The meringue, on the other hand, was like a back rub. The zippy whirrr of the electric mixer, the powdered sugar making me sneeze (into my arm, relax). And oh! Honey! Those browned peaks like little kitten ears, like Willy-Wonka landscapes!  My kitchen confidence was bolstered, but it's going to take another batch of Macadamia-Ginger Cookies to restore it completely.

22.5.09

Bad sign

It's a guilt-inducing business, thinking of your parents before you were their kid. If their old photos are any indication, you've made them much more boring. They had the same reckless go-about in their pictures that I hope to achieve, though caution and a healthy dose my Worry-Wart from my mother keep me otherwise contained. They even look a little drunk in this album of a barn dance; is that a cigarette in her hand at that 1940s gangster party? 
My Dad, for instance, used to have colored hair, and a great tan. He looked like an old-timey movie star with his big smile and hair so slick it put his dress shoes to shame. A dashing Davy Crockett in the photo where he and his own father hold us a moose in the middle of the wilderness: a grin and one hooded, mirth-misted eye just visible under the brim of his bucket hat. A modern and suave charmer. My Mom always said that Dad was a babe, albeit strangely dressed.

-- Written exercise A --
In the blog excerpt, what did the writer's mom always say about the writer's dad?
-- Written exercise B --
List the descriptions the blog excerpt gives of the writer's dad in the sentences beginning "He looked like", "A dashing", and "A modern".
The listing after this text comes from a separate source.

-- Listed entries --
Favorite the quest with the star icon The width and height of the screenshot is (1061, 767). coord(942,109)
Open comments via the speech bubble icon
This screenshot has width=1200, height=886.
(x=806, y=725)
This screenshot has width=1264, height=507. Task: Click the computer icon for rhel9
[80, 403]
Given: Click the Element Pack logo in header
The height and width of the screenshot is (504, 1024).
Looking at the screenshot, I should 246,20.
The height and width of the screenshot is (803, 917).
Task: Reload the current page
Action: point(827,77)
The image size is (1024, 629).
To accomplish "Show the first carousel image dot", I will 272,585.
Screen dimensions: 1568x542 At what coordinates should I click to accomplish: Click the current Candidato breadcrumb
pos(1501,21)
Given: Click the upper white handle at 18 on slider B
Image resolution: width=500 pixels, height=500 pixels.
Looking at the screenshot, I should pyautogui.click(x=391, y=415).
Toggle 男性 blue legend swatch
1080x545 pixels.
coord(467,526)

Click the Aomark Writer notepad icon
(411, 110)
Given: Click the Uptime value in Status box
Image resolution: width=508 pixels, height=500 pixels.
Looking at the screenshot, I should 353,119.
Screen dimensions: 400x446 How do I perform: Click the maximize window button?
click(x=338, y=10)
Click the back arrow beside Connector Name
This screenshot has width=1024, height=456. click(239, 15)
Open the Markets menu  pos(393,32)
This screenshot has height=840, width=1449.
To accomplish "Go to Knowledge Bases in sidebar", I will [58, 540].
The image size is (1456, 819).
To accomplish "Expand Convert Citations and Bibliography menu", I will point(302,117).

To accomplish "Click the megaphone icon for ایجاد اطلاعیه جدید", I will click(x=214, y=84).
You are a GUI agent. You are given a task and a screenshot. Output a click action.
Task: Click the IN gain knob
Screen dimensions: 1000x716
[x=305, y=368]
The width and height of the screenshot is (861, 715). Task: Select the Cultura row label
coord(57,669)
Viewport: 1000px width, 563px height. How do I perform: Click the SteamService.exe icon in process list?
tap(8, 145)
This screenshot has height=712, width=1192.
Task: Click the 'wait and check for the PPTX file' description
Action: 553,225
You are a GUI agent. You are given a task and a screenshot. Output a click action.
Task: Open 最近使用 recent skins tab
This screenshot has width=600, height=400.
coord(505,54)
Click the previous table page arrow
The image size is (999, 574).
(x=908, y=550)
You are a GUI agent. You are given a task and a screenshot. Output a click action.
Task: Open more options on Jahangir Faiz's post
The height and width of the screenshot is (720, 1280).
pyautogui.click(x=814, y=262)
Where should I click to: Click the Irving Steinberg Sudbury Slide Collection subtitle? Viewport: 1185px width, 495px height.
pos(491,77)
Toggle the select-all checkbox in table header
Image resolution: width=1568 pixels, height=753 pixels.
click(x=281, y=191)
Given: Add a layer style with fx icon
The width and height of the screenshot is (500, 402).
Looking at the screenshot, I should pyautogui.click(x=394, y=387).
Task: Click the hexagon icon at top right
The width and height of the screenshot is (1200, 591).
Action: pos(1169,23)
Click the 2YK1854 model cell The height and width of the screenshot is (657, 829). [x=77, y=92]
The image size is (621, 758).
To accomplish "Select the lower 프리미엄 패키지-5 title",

-- Exercise result A --
She said he was a babe, albeit strangely dressed.

-- Exercise result B --
- An old-timey movie star
- A dashing Davy Crockett
- A modern and suave charmer